BETT is an annual trade show which showcases the use of innovative information technology in education. This year it was attended by 34,530 educators and decision-makers from 138 countries, and included speakers from high profile companies such as Microsoft. The show provides an environment that supports innovation and encourages the UK’s reputation for cutting edge educational technology resources.
Recently, University of Wolverhampton Computer Science lecturers secured $13,000 funding from Google to provide professional development initiatives for teachers across the UK. The University is one of three in the UK to receive Google funding. Our funding focus has been to provide a Massive Open Online Course (MOOC) designed to prepare secondary teachers to teach programming elements new to the GCSE and A Level syllabuses. The course covers the fundamentals of Java programming, mathematics for computer science, algorithmic thinking and object-oriented programming.

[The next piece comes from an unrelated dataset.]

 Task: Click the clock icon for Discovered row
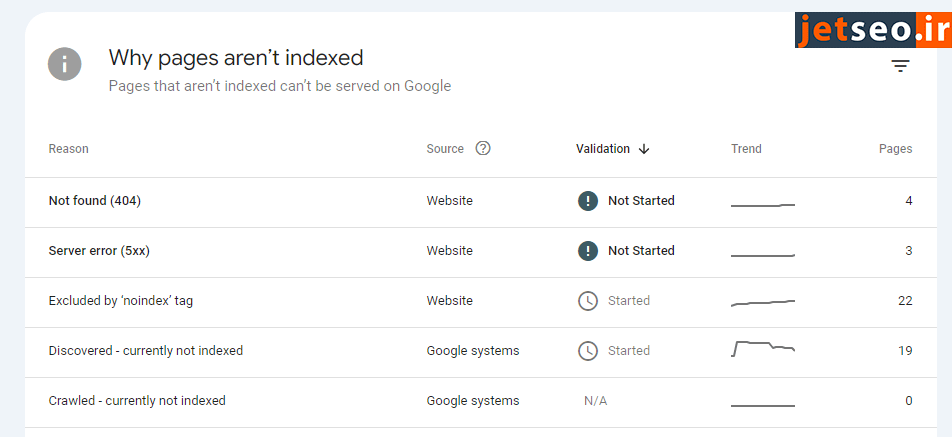pos(588,351)
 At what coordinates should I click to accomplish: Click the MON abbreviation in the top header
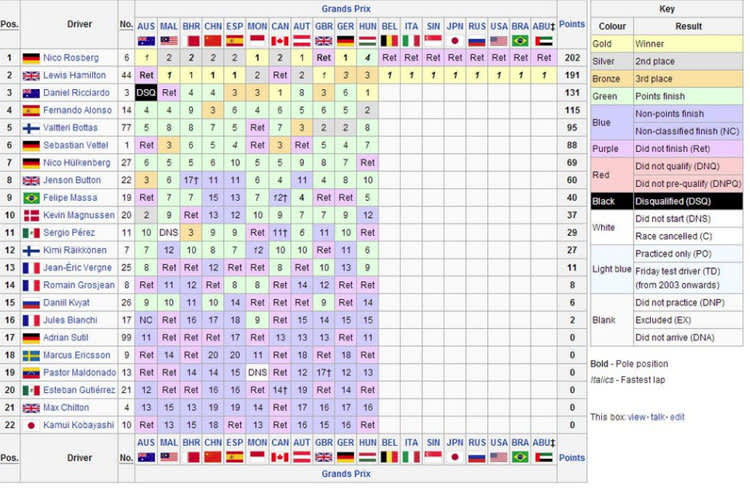pyautogui.click(x=257, y=27)
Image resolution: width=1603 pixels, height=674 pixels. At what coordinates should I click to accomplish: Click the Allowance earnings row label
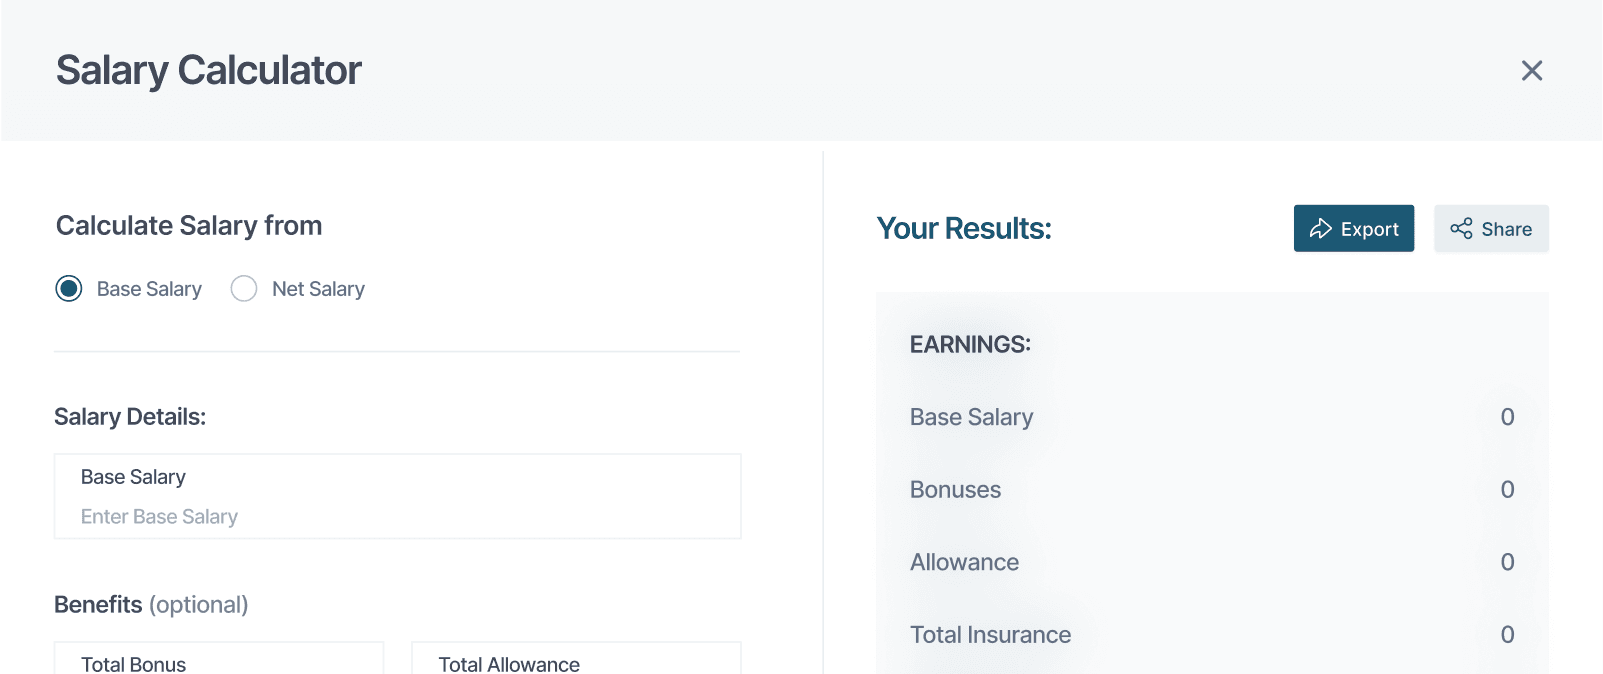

Dr Patricia Davies said: “It was a real honour to be asked to speak at such a high profile national conference about our experience of delivering this important new course, which focuses on teachers preparing students to become creators rather than mere consumers of technology.
“Our collaboration with Google highlights the importance of academics and technology professionals working together, and ultimately our students will benefit. The Google Engineer, Phil Beevers, who spoke at the launch of the MOOC provided a connection between what students learn here and the practice in large organisations, such as Google.
Dr Davies has been appointed AP Computer Science Reader by the United States College Board, and will participate in the 2017 reading of Advanced Placement Computer Science exams taken by students all around the world.